In “26,” she breaks through her own anguish to gently remind herself to dream of happiness, even when life tears her down. The symphonies and acoustic guitar cut to silence as she sings sweetly “so let it break your heart,” a gorgeous plea to embrace the pain in life, but to do so only so you can find hope again. On album closer “Tell Me How,” she delivers one of the most brutally introspective lines of the entire record, “you know I got my own convictions, and they’re stronger than any addiction.” After Laughter is a roller-coaster of self-loathing scattered with moments of self-love, and Hayley lays it all bare for her listeners.
I was finally able to listen to After Laughter on September 21st because I had started to fully embrace where I was in my journey towards finding myself. I recognized that I was painfully unhappy with how things were, and that the way I was living was toxic for many reasons. There’s a certain confidence that comes with accepting the bad in order to start building towards the good. It’s a kind of serenity that you get when you strip away all of your frenzied attempts to pretend your lifestyle is meaningful so that you can start to see yourself for who you are, and from there be able to work towards who you want to be. When I finally allowed myself to listen to this album and understand its message, I understood that I was on the road to finally being ok. Things were better, and they were going to continue to get better.

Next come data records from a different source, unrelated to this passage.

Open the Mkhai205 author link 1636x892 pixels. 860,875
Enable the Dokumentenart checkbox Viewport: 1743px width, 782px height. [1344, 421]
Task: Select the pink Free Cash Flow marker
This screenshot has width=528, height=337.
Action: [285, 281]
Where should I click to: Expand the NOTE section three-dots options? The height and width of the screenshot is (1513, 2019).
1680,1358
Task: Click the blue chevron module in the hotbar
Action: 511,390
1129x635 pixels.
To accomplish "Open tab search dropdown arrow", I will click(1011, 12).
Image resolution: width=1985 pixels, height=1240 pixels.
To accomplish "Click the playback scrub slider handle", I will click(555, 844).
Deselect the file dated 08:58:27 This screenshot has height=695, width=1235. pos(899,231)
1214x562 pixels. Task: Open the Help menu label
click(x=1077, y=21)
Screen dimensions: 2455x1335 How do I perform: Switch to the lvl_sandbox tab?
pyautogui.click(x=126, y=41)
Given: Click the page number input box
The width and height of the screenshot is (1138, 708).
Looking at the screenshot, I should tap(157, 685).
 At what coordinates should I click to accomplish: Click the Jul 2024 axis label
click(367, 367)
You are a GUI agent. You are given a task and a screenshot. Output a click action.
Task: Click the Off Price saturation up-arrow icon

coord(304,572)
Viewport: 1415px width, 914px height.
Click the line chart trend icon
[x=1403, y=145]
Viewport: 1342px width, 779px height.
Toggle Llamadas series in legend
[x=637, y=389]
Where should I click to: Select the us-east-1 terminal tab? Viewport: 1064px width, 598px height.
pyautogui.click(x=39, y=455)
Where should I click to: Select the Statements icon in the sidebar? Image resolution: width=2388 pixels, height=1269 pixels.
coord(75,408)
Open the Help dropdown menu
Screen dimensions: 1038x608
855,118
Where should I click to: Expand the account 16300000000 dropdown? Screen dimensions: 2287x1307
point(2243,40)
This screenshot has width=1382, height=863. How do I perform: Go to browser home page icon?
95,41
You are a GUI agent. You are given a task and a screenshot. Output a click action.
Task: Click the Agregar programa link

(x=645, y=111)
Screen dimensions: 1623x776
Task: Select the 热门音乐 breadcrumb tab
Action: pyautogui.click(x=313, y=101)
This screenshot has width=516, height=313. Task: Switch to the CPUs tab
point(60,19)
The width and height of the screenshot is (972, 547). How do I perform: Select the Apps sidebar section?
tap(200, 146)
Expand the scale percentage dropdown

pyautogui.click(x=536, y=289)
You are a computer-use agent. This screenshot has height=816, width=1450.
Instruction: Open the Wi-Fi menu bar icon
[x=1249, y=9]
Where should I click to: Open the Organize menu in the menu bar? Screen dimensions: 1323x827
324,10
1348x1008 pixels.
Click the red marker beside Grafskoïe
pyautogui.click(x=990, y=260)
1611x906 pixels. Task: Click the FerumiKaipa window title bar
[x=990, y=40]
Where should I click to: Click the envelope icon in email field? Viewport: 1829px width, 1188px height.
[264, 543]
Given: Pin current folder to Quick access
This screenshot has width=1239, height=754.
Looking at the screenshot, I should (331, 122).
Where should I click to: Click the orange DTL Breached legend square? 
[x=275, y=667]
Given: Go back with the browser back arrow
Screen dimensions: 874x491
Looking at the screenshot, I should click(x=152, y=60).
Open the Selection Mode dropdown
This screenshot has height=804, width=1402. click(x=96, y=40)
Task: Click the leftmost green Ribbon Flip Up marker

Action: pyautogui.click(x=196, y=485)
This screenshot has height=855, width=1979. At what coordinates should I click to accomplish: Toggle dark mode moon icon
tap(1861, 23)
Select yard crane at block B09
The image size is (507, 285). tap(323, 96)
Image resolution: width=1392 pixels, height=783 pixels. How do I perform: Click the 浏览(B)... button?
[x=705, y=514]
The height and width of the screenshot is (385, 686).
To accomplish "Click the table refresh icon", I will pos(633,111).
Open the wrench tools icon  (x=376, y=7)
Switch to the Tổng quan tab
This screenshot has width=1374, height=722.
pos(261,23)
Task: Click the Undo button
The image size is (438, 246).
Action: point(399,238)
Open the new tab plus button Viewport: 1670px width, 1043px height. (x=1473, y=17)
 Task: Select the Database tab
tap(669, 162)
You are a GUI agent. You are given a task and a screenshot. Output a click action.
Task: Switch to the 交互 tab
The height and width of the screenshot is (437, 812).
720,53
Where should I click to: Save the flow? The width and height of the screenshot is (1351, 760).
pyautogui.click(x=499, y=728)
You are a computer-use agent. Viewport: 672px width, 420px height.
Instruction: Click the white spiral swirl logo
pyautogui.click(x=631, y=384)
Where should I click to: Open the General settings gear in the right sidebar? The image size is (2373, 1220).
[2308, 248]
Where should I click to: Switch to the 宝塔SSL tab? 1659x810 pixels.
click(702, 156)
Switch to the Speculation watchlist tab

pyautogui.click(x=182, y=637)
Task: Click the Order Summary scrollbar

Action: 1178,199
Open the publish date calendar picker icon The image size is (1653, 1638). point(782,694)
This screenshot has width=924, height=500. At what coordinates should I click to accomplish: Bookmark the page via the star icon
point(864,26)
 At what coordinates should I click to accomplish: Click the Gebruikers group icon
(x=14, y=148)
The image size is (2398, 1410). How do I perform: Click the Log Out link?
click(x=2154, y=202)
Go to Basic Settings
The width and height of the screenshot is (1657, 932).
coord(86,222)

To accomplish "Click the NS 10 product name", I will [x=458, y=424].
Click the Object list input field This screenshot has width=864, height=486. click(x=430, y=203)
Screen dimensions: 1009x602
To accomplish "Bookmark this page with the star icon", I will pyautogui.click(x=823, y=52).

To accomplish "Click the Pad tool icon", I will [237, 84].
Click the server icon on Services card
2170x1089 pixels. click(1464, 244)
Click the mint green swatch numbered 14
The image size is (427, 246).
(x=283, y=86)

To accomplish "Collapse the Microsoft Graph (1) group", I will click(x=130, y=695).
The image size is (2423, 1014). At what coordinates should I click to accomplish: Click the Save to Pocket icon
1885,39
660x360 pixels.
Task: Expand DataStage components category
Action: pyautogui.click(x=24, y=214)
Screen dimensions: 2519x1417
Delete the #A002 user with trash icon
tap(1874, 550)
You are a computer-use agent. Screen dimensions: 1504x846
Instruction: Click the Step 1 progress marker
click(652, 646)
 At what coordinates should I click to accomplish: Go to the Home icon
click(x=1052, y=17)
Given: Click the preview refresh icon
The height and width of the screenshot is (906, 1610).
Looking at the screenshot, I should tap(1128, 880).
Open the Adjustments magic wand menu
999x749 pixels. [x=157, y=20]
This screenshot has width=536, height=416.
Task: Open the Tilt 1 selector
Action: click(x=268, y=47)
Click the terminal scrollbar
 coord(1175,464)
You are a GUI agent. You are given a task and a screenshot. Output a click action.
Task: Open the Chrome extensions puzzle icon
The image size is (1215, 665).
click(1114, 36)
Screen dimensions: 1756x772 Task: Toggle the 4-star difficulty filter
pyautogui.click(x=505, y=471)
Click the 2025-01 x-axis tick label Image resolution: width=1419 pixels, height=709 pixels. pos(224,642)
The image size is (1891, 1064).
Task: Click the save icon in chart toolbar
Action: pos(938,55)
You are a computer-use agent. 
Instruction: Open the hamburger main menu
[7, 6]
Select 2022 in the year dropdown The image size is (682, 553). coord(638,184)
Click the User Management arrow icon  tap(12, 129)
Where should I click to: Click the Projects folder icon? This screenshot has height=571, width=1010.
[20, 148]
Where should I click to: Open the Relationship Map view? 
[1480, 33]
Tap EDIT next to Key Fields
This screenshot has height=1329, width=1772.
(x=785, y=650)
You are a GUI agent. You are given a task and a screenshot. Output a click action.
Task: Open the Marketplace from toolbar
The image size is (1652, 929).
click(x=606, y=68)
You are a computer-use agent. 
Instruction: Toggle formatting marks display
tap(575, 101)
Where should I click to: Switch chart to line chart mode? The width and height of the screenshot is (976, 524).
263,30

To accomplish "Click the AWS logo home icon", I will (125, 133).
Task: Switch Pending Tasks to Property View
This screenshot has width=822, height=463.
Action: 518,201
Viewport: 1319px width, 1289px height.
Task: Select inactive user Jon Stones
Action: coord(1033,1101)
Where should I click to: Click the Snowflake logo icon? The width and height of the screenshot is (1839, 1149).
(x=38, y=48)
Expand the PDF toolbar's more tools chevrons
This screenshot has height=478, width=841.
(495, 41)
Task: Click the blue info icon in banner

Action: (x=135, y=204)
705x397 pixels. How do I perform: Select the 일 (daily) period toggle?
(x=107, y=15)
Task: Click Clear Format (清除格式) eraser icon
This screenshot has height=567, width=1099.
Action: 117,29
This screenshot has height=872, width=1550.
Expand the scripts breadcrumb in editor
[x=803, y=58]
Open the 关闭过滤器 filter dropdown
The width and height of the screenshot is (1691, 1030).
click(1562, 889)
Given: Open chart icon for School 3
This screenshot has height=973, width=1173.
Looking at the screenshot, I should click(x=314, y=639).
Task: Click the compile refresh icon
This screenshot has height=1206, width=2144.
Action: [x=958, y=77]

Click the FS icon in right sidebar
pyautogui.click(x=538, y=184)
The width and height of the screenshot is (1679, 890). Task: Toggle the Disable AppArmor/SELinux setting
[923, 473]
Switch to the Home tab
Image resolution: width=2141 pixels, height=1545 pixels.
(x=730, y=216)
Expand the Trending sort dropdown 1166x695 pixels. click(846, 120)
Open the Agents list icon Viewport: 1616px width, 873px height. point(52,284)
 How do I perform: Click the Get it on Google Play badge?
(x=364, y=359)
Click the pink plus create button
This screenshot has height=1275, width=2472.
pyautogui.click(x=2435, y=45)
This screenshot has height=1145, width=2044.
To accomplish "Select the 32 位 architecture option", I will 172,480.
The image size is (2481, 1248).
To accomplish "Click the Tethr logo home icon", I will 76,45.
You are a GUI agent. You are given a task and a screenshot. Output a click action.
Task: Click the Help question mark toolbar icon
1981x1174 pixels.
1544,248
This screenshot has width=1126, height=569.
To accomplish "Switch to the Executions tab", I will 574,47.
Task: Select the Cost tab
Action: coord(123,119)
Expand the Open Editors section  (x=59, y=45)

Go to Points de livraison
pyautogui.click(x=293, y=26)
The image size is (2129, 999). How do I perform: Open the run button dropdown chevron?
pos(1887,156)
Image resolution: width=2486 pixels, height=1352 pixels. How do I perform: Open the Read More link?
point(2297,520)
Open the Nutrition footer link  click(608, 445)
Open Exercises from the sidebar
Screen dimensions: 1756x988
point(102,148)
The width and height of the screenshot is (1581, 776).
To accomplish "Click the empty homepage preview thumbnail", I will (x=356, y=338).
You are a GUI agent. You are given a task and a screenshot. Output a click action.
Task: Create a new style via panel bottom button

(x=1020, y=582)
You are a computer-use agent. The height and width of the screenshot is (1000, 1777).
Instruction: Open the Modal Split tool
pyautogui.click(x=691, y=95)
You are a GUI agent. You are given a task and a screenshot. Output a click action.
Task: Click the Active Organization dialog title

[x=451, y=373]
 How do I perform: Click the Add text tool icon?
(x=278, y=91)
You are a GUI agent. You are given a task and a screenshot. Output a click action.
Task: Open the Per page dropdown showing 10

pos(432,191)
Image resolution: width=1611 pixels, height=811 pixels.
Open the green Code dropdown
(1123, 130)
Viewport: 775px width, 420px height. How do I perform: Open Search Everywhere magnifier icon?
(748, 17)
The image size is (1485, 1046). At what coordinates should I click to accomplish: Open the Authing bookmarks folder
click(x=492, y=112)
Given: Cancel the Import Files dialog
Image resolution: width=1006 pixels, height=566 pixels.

So in it’s own way, After Laughter is more optimistic than any other album the rock-pop outfit has released thus far. Its lyrics might on paper read as the band’s most depressing, but in reality they highlight a critical point of a healing process that’s so rarely delved into in music, especially pop music. Hayley and the Paramore crew have created a body of work that speaks to those that need to know that life sometimes needs to not be ok for it to finally become ok, that rock bottom is where you pick yourself up and move forward to better days because you have to, not because your sister or your best friend clapped you on the back and said “stop moping, life isn’t shit it’s great!” That’s a level of art that not many musicians these days can create.